Exercise instructions:
What lines in the records below contain the string "Expand"? Copy every one.

Data for this exercise:
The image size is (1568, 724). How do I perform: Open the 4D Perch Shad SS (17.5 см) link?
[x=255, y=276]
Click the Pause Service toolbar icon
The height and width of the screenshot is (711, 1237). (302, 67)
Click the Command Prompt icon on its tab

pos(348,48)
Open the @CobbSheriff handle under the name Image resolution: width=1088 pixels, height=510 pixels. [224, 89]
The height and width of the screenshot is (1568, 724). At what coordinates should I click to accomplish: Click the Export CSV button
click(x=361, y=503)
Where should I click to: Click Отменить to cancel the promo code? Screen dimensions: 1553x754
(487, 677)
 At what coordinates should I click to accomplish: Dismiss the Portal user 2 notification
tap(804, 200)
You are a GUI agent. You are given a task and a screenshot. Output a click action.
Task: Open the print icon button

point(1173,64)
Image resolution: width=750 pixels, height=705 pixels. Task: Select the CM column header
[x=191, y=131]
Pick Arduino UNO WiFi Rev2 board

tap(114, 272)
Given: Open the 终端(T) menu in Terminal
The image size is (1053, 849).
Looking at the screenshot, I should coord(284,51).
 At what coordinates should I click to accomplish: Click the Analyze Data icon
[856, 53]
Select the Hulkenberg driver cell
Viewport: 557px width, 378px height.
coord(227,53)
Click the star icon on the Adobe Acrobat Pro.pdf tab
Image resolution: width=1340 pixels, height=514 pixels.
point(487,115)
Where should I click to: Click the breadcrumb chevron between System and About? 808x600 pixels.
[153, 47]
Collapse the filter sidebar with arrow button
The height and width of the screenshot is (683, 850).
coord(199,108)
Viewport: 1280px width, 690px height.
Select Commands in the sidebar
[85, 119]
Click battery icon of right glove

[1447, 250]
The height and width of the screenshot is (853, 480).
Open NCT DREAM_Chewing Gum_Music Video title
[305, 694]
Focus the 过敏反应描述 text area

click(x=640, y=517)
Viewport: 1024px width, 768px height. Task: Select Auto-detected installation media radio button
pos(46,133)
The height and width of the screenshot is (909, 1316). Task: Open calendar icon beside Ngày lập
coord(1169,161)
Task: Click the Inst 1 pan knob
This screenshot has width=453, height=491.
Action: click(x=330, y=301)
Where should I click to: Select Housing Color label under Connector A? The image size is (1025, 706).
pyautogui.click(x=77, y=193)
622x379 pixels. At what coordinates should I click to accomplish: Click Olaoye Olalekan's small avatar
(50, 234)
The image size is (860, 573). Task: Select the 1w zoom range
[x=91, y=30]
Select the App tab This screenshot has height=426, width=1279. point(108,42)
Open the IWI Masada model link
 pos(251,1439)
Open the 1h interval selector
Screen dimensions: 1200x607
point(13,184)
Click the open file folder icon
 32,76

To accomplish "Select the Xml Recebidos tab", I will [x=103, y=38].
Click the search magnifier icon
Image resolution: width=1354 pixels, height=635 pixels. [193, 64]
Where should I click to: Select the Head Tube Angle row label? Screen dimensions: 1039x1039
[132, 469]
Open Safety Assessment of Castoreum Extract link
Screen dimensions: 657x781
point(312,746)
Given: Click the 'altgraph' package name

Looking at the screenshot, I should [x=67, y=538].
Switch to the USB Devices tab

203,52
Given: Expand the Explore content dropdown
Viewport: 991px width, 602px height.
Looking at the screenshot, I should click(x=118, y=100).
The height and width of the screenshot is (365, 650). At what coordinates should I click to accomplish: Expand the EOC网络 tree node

Your response:
Given: Expand the Explore content dropdown
The height and width of the screenshot is (365, 650). At what coordinates should I click to accomplish: Expand the EOC网络 tree node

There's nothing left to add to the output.